At the starter's horn, a waterman throws down the throttle, and his 40-foot workboat bursts forward from its slip into the harbor. With a quick slam of gears, the boat stops and charges backward, narrowly missing the two posts that mark the docking slip. Once again, the gears are reversed, and the boat stops a foot from the bulkhead as the waterman --es from his controls to loop a docking line around a piling.
The best can do it all in under 40 seconds.
After the contests, you can wander around the harbor admiring the sail- and power boats in their slips, or find some shade and a cool drink at the dockside restaurants.
At the Waterman's Crab House, where visiting boaters tie up outside the front windows, the table linen is brown paper and the key eating utensil is a wooden mallet. All around the restaurant and its expansive outdoor deck diners work with the intensity of watchmakers as they pick juicy morsels from the jagged red shells of crabs piled high on their tables.
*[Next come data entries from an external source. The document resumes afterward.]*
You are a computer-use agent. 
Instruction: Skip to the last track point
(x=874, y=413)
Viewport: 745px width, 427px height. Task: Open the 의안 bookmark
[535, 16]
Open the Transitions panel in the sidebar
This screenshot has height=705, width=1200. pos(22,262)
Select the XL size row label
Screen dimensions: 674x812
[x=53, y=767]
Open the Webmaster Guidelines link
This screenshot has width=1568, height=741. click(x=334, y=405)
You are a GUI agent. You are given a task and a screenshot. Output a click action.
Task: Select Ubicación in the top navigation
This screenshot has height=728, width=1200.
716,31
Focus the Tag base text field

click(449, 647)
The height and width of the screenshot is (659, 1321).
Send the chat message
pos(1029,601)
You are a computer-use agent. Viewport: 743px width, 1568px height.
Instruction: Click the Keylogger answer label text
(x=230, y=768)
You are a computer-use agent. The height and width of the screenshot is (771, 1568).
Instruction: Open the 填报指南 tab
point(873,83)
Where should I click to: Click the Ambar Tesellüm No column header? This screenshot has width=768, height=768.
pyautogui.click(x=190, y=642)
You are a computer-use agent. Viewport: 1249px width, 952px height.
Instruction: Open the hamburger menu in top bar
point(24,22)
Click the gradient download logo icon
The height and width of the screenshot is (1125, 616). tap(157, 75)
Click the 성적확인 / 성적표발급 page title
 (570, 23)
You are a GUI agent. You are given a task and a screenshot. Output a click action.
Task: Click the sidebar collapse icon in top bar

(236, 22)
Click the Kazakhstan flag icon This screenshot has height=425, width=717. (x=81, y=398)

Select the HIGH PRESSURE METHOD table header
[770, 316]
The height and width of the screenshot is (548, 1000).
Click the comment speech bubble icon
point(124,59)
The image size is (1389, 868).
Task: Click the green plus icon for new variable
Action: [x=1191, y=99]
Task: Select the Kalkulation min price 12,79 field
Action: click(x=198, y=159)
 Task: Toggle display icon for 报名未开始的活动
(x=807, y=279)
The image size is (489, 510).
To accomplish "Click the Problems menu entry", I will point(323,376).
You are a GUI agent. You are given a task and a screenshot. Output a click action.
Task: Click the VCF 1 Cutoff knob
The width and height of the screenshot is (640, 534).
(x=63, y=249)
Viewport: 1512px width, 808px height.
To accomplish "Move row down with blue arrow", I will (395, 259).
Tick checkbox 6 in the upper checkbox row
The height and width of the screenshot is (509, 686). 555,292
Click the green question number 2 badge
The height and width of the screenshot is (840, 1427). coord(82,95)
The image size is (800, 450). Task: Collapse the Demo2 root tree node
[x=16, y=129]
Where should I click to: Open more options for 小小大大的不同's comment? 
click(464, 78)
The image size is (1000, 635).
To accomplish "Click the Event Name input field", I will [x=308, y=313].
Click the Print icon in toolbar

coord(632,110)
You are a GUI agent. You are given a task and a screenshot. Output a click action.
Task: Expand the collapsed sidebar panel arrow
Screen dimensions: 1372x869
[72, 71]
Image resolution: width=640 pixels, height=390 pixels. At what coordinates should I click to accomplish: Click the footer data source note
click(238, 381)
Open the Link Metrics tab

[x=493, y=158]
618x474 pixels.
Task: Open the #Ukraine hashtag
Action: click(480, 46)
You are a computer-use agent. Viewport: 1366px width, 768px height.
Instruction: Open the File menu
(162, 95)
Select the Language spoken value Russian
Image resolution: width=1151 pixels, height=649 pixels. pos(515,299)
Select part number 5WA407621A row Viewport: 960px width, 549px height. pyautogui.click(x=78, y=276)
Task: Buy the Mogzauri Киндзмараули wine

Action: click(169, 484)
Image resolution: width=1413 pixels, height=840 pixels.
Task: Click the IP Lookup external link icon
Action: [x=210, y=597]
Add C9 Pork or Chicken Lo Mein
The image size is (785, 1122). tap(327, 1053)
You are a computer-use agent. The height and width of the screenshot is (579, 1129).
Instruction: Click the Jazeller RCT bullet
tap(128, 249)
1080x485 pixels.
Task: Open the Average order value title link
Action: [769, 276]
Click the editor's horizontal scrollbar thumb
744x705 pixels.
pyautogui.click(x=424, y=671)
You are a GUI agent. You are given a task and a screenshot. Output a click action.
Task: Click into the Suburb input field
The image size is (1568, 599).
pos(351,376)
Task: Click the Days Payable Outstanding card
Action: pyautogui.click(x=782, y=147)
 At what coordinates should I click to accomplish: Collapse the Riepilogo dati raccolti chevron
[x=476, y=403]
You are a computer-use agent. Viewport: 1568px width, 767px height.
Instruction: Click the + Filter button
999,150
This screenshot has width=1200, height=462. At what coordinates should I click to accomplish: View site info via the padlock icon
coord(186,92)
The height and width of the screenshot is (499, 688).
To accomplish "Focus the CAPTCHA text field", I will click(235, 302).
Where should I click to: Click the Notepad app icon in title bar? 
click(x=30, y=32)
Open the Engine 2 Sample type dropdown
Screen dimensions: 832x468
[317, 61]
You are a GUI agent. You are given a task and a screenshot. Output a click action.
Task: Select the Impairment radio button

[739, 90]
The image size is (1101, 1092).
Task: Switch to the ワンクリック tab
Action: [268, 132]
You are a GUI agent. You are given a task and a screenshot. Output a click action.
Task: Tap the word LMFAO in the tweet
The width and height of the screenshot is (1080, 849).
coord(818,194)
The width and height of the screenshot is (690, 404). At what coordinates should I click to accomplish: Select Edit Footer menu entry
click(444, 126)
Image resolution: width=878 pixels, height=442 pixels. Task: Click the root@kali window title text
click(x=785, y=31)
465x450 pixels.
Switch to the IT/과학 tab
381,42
Art Willis, the local marina operator who oversees the fireworks, said the show this year has been set for the night of Monday, July 3, and will be about an hour long.
He said that the fireworks have been supported by contributions from local businesses, residents and boaters who use the harbor and neighboring marinas. Any proceeds will go to buy a new truck for the Rock Hall Volunteer Fire Company.
The fireworks are set to explode over the harbor, and spectators are invited to watch the show from docks of the area marina or from the town bulkhead where the watermen's contests were held.
While the fireworks are expected to draw several thousand viewers on Monday, the crowning glory of the Fourth is the parade that marches down Main Street at 11 a.m. Tuesday.
By late morning, the sidewalks are packed with families waving flags, old folks on folding chairs and kids slurping snow cones. The applause starts at the head of the crowd and ripples down the street as the procession begins.
Beauty queens smile, fire engines rumble, bands strike up, equestrians prance, vintage cars chug, politicians glad-hand, and floats, well, float down Main Street. It takes more than an hour for the entire parade to pass in review -- quite a feat when you consider that downtown Rock Hall is one block long.
One group that made its debut on Main Street two years ago was a band of people in their 30s, 40s and 50s who dug their old cornets, saxophones and trombones out of the attic and formed the Kent County Marching Band. Wearing matching blue shirts, white slacks and straw hats, they played pep-rally marches and drilled in front of the review stand. At the head of the band was an honor guard, appropriately shouldering crab nets and clam rakes.